**What needs to be done:** Copy out word for word the lines from the line with "Where should I" to the line with "Action: (459, 370)", including both of those lines.

**Source data:**
********
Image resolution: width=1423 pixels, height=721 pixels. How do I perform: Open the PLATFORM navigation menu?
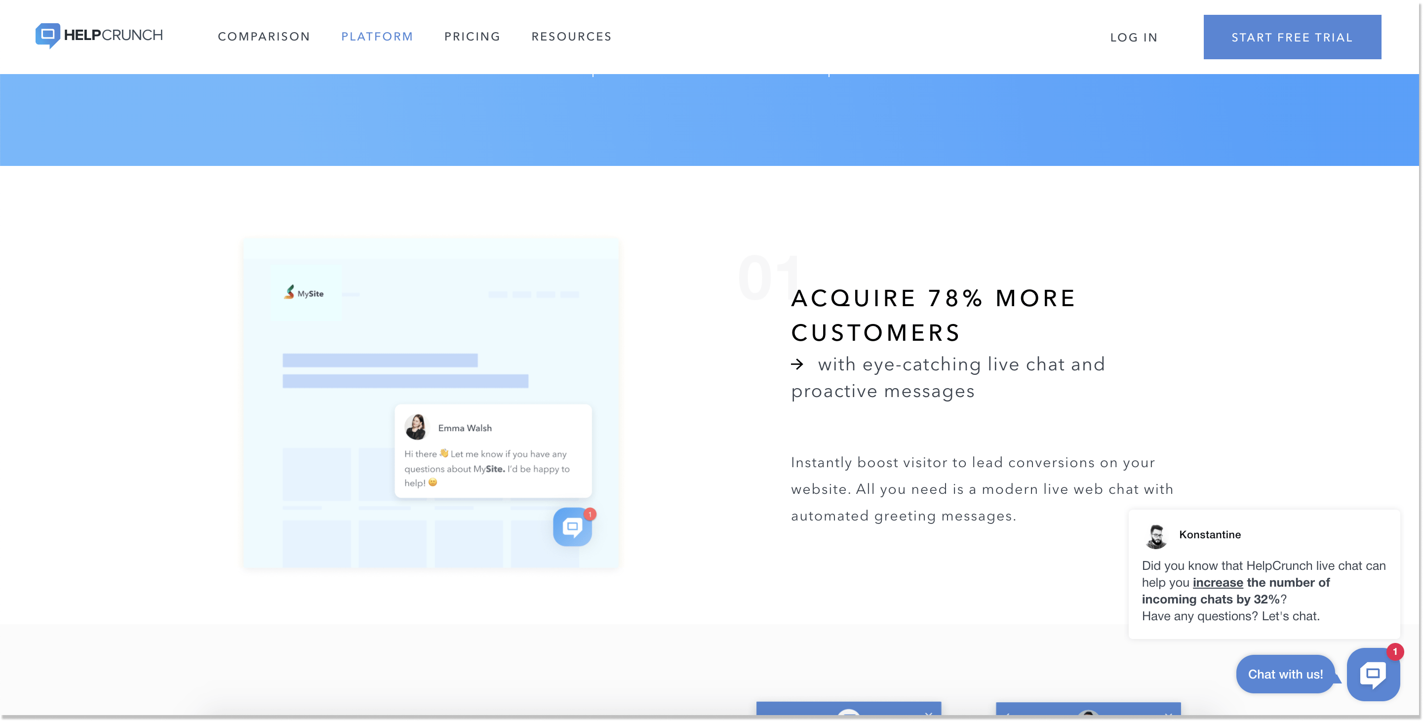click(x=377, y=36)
********
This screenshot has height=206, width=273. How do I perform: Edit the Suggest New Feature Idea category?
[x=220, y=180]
********
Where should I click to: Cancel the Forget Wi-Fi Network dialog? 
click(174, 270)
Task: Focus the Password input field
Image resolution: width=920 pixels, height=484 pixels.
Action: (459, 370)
********
**The reply:**
Where should I click to: Cancel the Forget Wi-Fi Network dialog? 
click(174, 270)
Task: Focus the Password input field
Image resolution: width=920 pixels, height=484 pixels.
Action: (459, 370)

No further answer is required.